This past week, Governor Kay Ivey Wednesday of Alabama signed House Bill 24 into law, granting state officials the power to choose not to withhold licenses from religious adoption agencies who refuse to place children in “immoral households.”
Yes, you read that right.
“I ultimately signed House Bill 24 because it ensures hundreds of children can continue to find forever homes through religiously-affiliated adoption agencies,” Ivey explained. “This bill is not about discrimination, but instead protects the ability of religious agencies to place vulnerable children in a permanent home.”
“The Child Placing Agency Inclusion Act” made it through the legislature quite quickly back in March. Sponsored by Representative Rich Wingo, the initiative wishes to protect the rights of state-funded and licensed adoption agencies to reject LGBTQ couples on the grounds of “religious freedom.” The state joins Michigan, South Dakota, North Dakota and Virginia as the latest state to take action to complicate the adoption process for LGBTQ couples.

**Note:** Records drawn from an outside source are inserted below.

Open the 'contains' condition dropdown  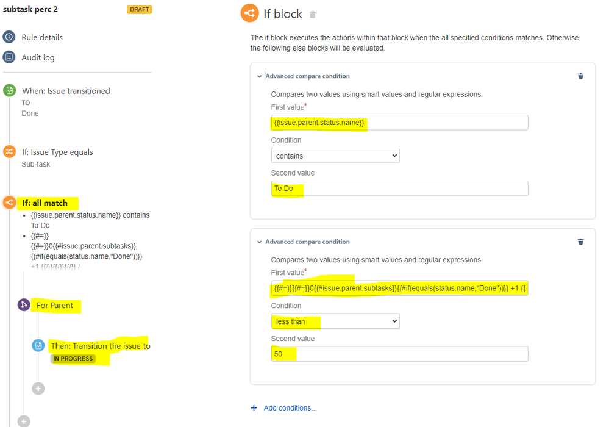(335, 156)
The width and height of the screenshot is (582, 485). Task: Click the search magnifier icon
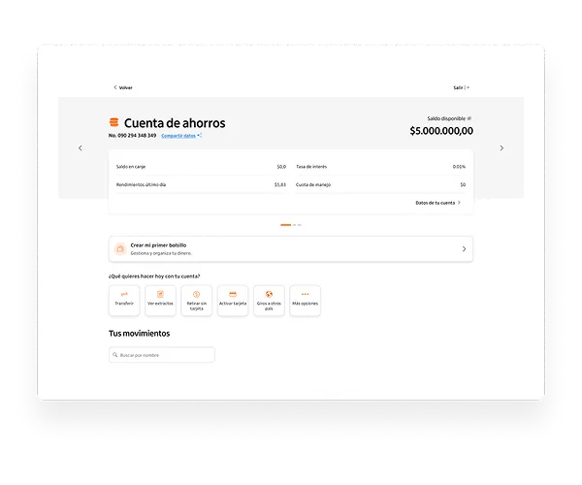pos(115,355)
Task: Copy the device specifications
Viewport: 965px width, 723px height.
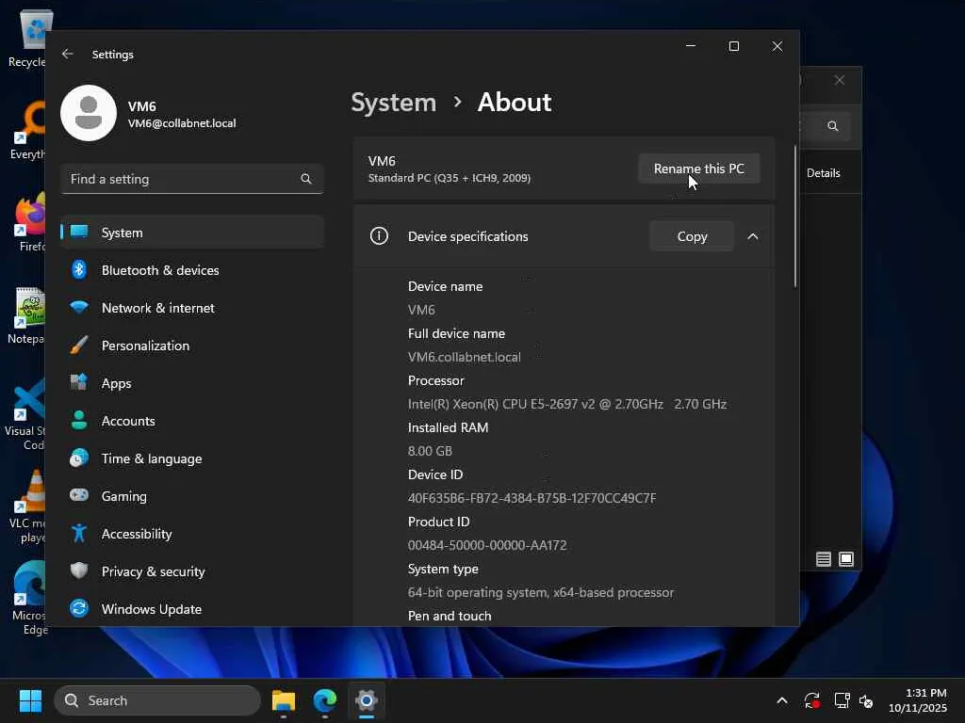Action: point(692,236)
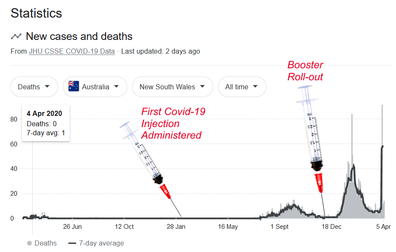
Task: Click the 7-day average legend line
Action: click(72, 243)
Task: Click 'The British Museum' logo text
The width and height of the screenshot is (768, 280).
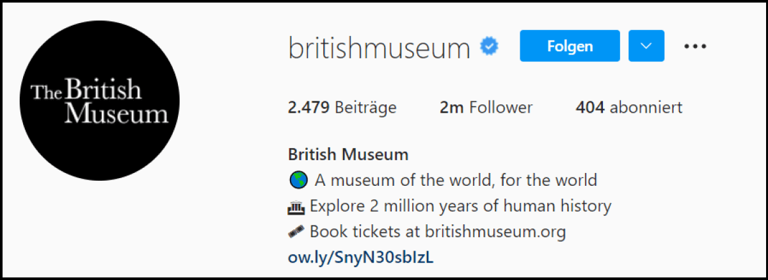Action: tap(100, 101)
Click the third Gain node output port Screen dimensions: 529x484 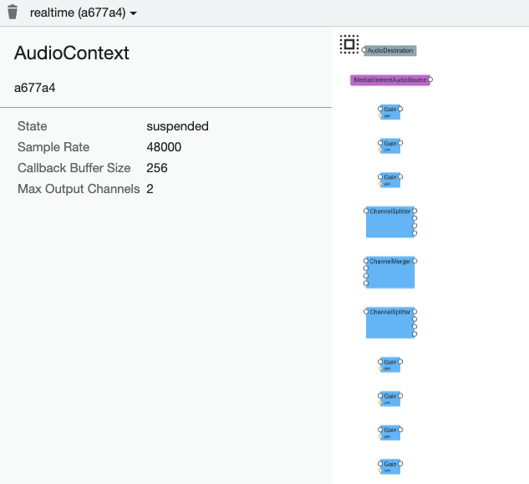pyautogui.click(x=401, y=177)
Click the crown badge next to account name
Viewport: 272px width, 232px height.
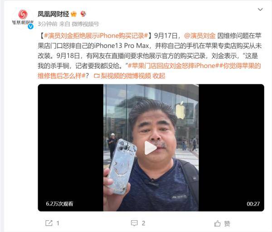(74, 14)

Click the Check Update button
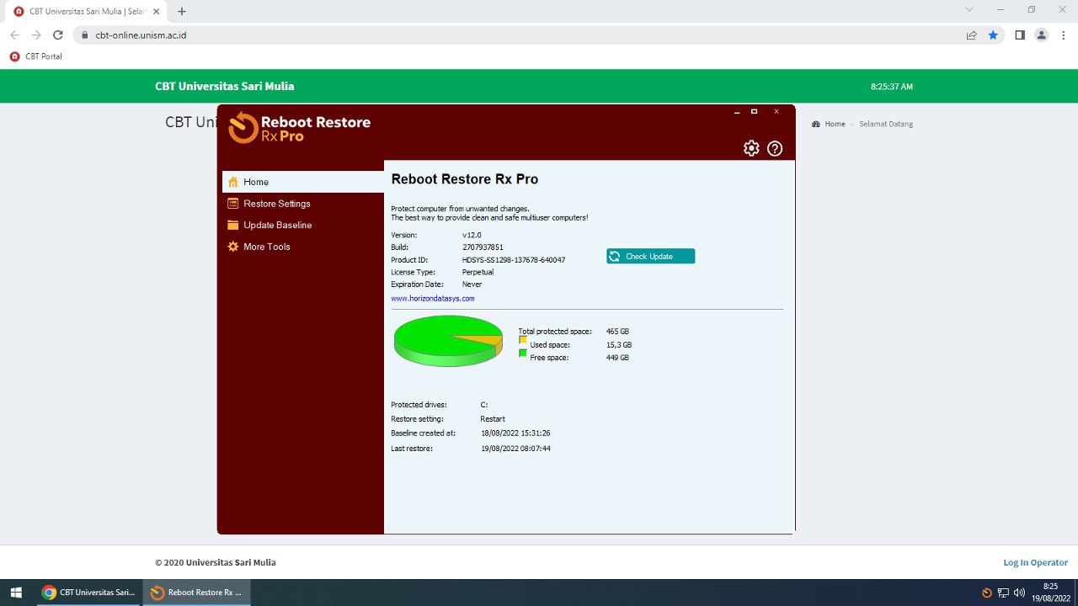coord(650,257)
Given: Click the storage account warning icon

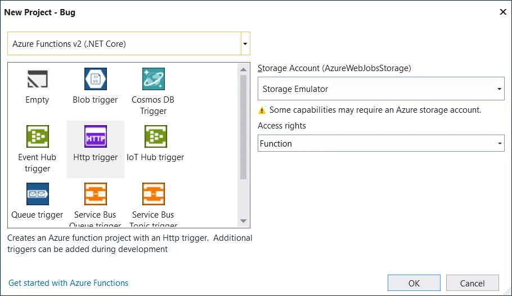Looking at the screenshot, I should (x=262, y=111).
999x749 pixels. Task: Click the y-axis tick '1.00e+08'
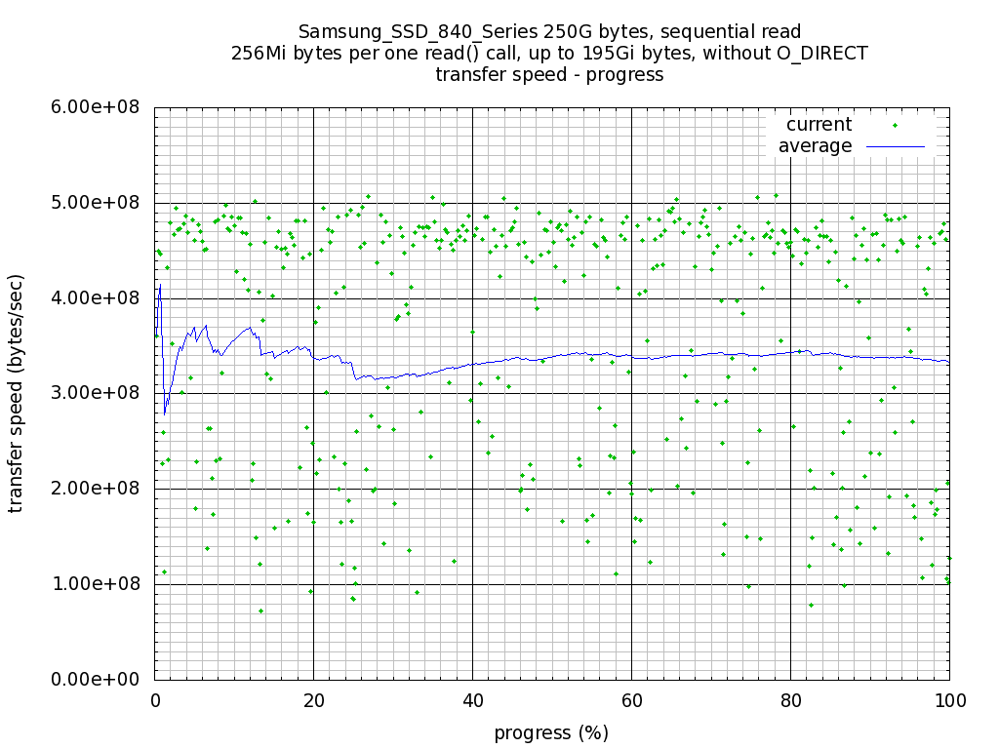click(95, 583)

And while the legislation only applies to private agencies, it’s indicative that attitudes towards LGBTQ families have not changed as many of us would liked to think.

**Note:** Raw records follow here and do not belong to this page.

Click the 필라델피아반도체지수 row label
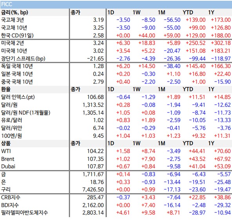Screen dimensions: 232x221 point(24,213)
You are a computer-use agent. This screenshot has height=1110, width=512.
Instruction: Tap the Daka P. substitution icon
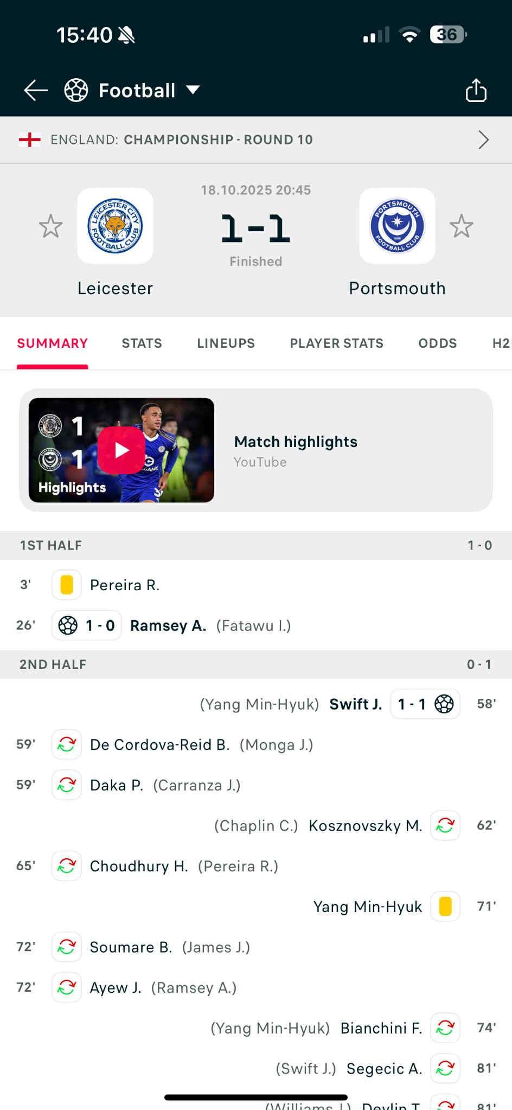point(67,785)
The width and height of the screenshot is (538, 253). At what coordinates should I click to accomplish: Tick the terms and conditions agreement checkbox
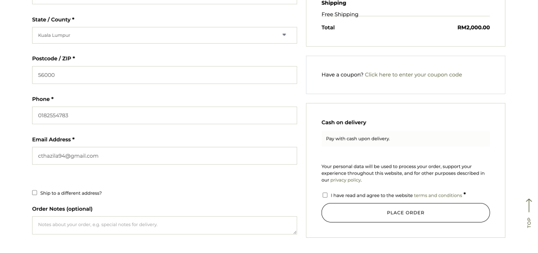pyautogui.click(x=325, y=195)
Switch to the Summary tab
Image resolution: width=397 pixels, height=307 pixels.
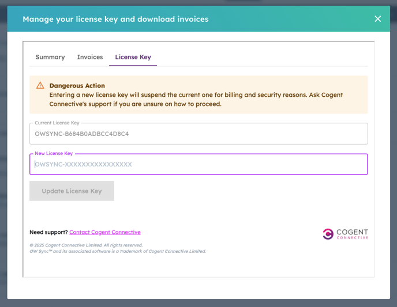(x=50, y=57)
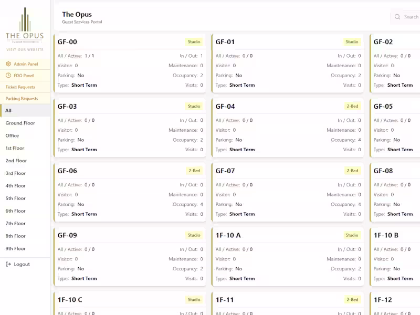This screenshot has width=420, height=315.
Task: Filter rooms by 3rd Floor
Action: click(x=25, y=173)
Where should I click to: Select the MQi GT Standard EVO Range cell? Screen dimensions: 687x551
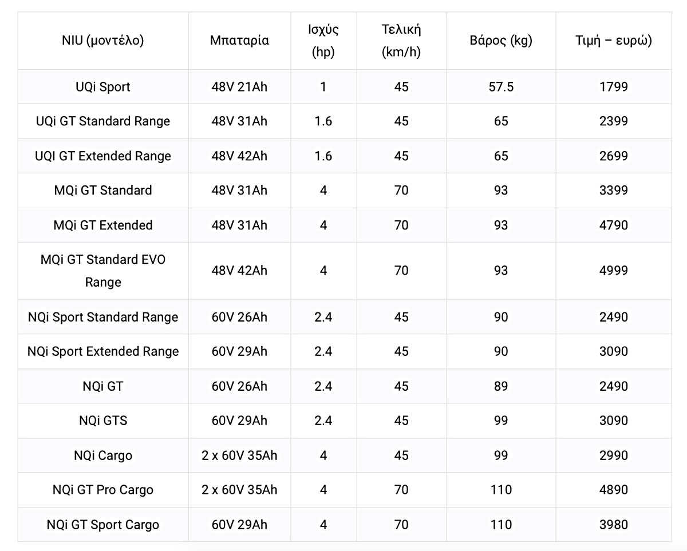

“We are deeply disappointed that the legislature and the governor took on this unnecessary, discriminatory bill instead of focusing on how to improve the lives of all Alabamians, no matter who they are or whom they love,” said Eva Kendrick, the state director of the Human Rights Campaign in Alabama.
The bill doesn’t just affect LGBTQ families, but couples of mixed faith, people who are divorced, single parents and basically anyone who doesn’t conform to a nuclear, heterosexual family structure.